My plan is to add a boolean flag named "scrubCompleted" at AbstractCassandraDaemon or StorageService. By default, it is false, after the scrub is completed the AbstractCassandraDaemon needs to set it to true. The MeterdFluster needs to make sure the scrub is completed by checking this boolean value and starts to do all the calculation.

Is this a good plan? or it might have side effects?

Thanks and Regards,
Boris


On Mon, Apr 15, 2013 at 4:26 AM, aaron morton <aaron@thelastpickle.com> wrote:
From the log messages, it looked like the table/keyspace was
opened before the scrubDataDirectories was executed. This created a race
condition between two threads.
Seems odd. 
AFAIK that startup is single threaded and the scrub runs before the tables are opened. See AbstractCassandraDaemon.setup()
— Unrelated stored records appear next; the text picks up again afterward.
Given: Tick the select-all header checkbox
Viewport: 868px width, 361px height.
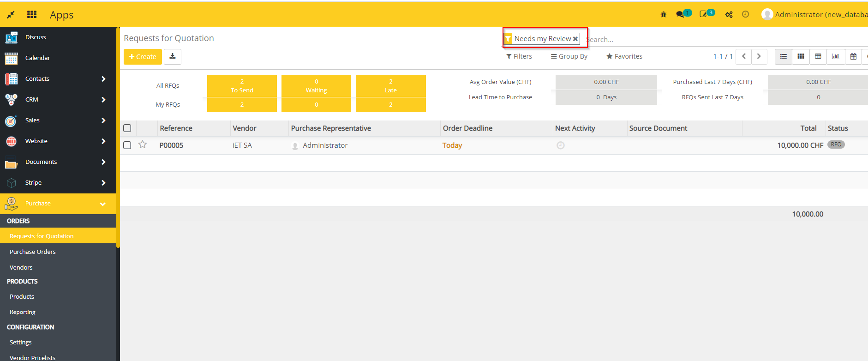Looking at the screenshot, I should click(127, 128).
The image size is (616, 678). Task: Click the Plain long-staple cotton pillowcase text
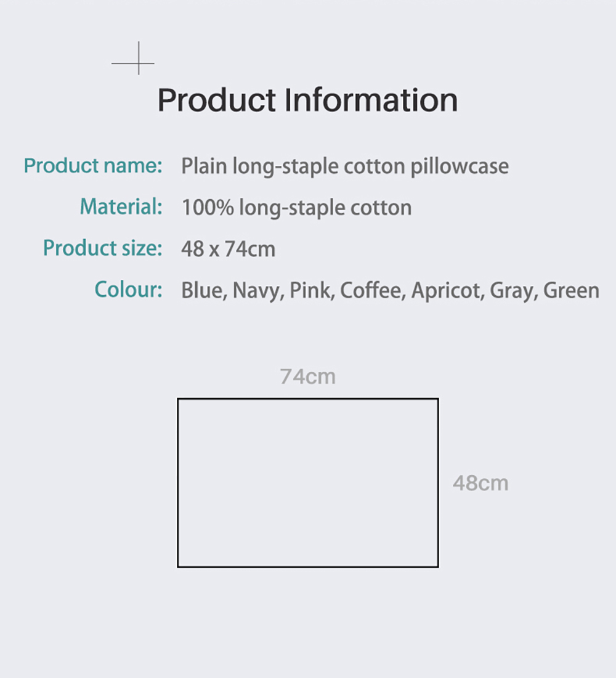(x=345, y=167)
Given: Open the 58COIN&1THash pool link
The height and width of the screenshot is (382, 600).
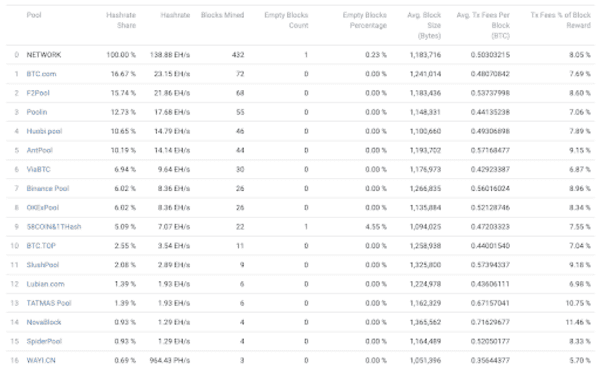Looking at the screenshot, I should tap(54, 227).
INFO [OptionalTasks:1] 2013-04-09 02:49:39,900 SecondaryIndexManager.java
(line 184) Creating new index :
ColumnDefinition{name=6d6f62696c6974795a6f6e6555554944,
validator=org.apache.cassandra.db.marshal.UTF8Type, index_type=KEYS,
index_name='fmzd_ap_mobilityZoneUUID'}
ERROR [FlushWriter:1] 2013-04-09 02:49:39,916 AbstractCassandraDaemon.java
(line 139) Fatal exception in thread Thread[FlushWriter:1,5,main]
java.io.IOError: java.io.IOException: rename failed of
/test/db/data/fmzd/alarm.fmzd_alarm_alarmCode-hd-21-Data.db

Looks like a secondary index is being created at startup and there is an error renaming the file. 
OR
The node was shut down before the index was built and it's been rebuilt at startup.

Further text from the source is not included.